Verilen Metin.
##############################

İskoçya denilince pek çok kişinin aklına ilk gelen Braveheart filmi oluyor, doğrudur güzel film. İkinci gelen ise gayda çalan etekli erkekler oluyor. Britanya Krallığı’nın bir parçası olan İskoçya binlerce yıllık bir geçmişe sahip olduğu için kendine özgü benzersiz bir kültürü var, etek de bunun bir parçası. Britanya Adası’nın en kuzeyinde yer alan ülke hem kültürel hem de tarihî bakımdan oldukça zengin.
Bizim kültürümüzle pek yakın olmadığı için İskoçya kültürü ilginizi çekmiyor olabilir, öyleyse doğasından bahsedelim. Öyle bir ülke ki kafanızı nereye çevirseniz bir çayırla, ormanla ya da gölle karşılaşıyorsunuz. Zaten İskoçya çok fazla adaya sahip bir ülke olduğu için doğru konumdaysanız kendinizi bir anda tüm bu doğa güzelliklerinin ortasında bulabilirsiniz. Yani bazı detayları düşündüğünüzden daha ilginç olabilir.

##############################

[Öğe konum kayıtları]
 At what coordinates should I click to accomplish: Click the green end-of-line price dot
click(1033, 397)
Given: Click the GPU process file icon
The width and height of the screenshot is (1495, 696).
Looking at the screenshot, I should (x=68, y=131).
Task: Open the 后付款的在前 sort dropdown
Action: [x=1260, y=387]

##############################

Yapılacaklar.
(a) İskoçya metninde "Bizim kültürümüzle pek yakın olmadığı için" diye başlayan paragrafı, temel bilgilerini koruyarak madde listesine dönüştürün.
(b) İskoçya metnine göre aşağıdaki soruları yanıtlayın:
(i) İskoçya denilince pek çok kişinin aklına ilk gelen nedir?
(ii) İskoçya, Britanya Adası'nın hangi kesiminde yer alır?
(iii) İskoçya çok fazla neye sahip bir ülke olarak anılıyor?
(c) İskoçya metnini son cümlesinden sonra gelecek biçimde sürdürün.
Görevleri yapmak için bu satırlara başvurmanız gerekmez.

Görev Bazında Yanıtlar.
(a)
- İskoçya kültürü bizimkine yakın olmadığından ilgi çekmeyebilir; bu yüzden doğasına geçiliyor.
- Ülkede nereye bakılsa çayır, orman ya da göl görülüyor.
- Çok sayıda adası olduğundan doğru konumda olan kişi kendini bir anda doğa güzelliklerinin ortasında bulabiliyor.
- Bazı ayrıntılar düşünülenden daha ilginç olabilir.

(b)
(i) Braveheart filmi.
(ii) En kuzeyinde.
(iii) Adaya.

(c)
İskoçya hakkında ilginç bilgiler:
- Binlerce yıl önce bile İskoçya’da yerleşim vardı.
- Evet, İskoç erkekler etek giyer.
- İskoçya’da bine yakın ada var.
- Ülke tam bir göller diyarı.
- İskoçya’nın resmî hayvanı tek boynuzlu at.
- Krallığın en yüksek şelalesi İskoçya’da.
- Bugün yağmurda gönül rahatlığıyla yürüyorsak bunu İskoçlara borçluyuz.
- Ülkede üç farklı resmî dil var.
- Mistik varlıklarla aranız iyiyse İskoçya tam size göre.
Binlerce yıl önce bile İskoçya’da yerleşim vardı:
Bölgede yapılan kazılarda milattan önce 2 binli yıllara yani Demir Çağı’na tarihlenen bazı bulgulara rastlandı ama çok detay bulunamadı. Kesin yerleşim kanıtı ise milattan önce 800’lü yıllara tarihlenen taş yapılardır. Antik Yunan dönemi bazı eserlerde de İskoçya’dan bahsedilir. Ülkenin bilinen tarihi ise Orta Çağ ile başlıyor.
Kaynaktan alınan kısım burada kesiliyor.